Das Rekombinase-Gen lag jeweils gemeinsam mit einem Reporter-Gen zwischen den Erkennungssequenzen (= lox-sites). Das Funktionieren der Konstrukte konnte anhand der Expression des Reporter-Gens (gus- bzw. Luciferase-Gen) überprüft werden. Die transgenen Tabakpflanzen wurden jeweils zur Hälfte mit und ohne Tetrazyklin kultiviert. Zusätzlich wurde die gewünschte Eliminierung des Markergens mit PCR und Southern-Hybridisierung untersucht.

Zunächst wurden die Konstrukte transient in Blättern bzw. Protoplasten (Ackerschmalwand) auf ihre Funktion überprüft. Anschließend wurden die Konstrukte in transgene Tabakpflanzen transformiert, in denen bereits die Regulatoren der Promotoren vorlagen. Zuletzt wurde das gesamte System, d.h. Rekombinase-Gen, Repressor bzw. Induktor und Reporter-Gen (gus), zwischen zwei lox-sites liegend, in einem Schritt in Tabakpflanzen übertragen.

Ergebnisse

Transient – ohne feste Integration in das Pflanzengenom – waren sowohl Repression als auch Induktion gut regulierbar.

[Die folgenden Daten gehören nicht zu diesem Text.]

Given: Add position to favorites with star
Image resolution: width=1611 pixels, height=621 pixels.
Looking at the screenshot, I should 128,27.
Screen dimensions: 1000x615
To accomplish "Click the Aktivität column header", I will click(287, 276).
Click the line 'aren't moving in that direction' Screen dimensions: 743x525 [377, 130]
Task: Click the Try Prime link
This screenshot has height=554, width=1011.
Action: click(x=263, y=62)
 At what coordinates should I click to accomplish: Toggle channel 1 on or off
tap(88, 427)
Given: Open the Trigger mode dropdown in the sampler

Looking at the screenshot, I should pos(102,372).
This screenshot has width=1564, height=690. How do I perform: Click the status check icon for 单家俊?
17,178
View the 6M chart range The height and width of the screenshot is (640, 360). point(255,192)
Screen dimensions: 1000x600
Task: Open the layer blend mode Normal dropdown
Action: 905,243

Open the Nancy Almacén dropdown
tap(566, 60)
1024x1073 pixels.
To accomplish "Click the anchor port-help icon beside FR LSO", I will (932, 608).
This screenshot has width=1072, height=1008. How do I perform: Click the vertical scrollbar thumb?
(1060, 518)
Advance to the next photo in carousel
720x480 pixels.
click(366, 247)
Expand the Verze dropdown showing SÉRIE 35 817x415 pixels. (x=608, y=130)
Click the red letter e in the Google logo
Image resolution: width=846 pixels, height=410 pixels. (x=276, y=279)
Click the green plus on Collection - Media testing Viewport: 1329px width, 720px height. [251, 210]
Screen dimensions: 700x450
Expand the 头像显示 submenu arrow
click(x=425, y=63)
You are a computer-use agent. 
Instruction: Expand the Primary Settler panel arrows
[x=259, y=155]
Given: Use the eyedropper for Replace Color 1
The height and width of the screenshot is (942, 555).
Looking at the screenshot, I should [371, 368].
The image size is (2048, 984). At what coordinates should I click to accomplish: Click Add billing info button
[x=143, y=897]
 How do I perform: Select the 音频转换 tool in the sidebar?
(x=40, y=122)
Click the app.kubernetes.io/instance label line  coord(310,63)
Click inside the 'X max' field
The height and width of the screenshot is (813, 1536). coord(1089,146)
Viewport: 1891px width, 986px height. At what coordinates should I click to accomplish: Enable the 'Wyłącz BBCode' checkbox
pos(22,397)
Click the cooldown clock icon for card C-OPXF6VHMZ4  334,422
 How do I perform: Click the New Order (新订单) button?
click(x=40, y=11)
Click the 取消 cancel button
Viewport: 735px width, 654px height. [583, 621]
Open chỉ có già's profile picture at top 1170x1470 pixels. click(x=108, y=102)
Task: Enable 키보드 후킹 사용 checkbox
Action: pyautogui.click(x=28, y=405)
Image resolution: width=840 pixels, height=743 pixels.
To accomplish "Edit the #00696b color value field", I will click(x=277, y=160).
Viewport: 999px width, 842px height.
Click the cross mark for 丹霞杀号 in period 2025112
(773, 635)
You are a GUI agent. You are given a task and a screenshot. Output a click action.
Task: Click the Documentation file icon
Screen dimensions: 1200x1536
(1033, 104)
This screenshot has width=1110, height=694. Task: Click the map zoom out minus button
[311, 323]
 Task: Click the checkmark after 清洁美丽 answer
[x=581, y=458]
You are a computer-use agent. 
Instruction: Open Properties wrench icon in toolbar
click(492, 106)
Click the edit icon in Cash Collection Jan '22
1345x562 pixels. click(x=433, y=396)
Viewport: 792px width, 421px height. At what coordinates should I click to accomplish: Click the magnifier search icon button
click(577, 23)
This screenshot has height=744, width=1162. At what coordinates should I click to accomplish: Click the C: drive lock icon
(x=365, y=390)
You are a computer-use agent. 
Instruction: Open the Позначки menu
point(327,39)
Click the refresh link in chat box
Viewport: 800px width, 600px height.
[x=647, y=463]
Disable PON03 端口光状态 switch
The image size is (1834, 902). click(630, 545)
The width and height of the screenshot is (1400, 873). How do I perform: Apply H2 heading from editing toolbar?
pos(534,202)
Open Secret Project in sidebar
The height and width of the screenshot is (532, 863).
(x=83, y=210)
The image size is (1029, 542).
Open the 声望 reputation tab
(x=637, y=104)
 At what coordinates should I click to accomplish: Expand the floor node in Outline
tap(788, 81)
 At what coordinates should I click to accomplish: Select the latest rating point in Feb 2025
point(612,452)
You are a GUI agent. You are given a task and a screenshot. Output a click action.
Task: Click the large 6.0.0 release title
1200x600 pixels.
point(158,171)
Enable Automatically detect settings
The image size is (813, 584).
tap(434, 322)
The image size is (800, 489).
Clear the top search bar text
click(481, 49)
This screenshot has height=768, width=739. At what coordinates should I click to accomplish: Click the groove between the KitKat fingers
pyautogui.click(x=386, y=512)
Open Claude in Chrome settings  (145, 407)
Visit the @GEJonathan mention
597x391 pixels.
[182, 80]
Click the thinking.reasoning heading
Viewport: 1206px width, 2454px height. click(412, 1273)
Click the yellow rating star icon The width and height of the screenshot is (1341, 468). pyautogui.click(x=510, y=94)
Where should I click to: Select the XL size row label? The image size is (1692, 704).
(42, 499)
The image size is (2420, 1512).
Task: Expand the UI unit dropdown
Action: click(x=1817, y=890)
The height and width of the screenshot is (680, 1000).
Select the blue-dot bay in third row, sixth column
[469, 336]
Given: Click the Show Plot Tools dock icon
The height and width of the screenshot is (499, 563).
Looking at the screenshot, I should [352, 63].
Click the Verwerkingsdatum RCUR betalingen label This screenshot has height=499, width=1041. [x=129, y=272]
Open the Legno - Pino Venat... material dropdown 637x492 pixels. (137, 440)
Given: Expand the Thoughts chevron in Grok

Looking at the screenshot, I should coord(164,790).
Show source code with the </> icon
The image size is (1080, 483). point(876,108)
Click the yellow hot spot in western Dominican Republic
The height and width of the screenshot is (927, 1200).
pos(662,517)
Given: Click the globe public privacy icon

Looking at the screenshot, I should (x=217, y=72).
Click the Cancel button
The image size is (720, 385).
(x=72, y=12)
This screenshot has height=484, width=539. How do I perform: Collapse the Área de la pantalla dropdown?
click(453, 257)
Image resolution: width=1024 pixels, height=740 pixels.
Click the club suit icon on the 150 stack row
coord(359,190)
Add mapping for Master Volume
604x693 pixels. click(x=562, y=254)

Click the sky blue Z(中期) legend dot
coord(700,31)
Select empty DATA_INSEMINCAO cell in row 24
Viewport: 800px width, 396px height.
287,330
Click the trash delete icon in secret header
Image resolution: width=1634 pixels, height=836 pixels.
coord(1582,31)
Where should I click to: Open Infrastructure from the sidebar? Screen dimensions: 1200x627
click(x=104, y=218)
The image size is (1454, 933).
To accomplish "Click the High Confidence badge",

Anders bei einer stabilen Transformation: Die Repressionssysteme waren nicht geeignet, da die Repression der Rekombinase nicht ausreichte und dadurch das Markergen zu früh herausgeschnitten wurde.

Nur das Induktionssystem war erfolgversprechend, auch wenn bisher nach Induktion nur geringe Aktivitäten gemessen werden konnten. Problematisch ist allerdings die erforderliche Anwesenheit von Tetrazyklin während Transformation, Regeneration und Kultivierung der Pflanzen.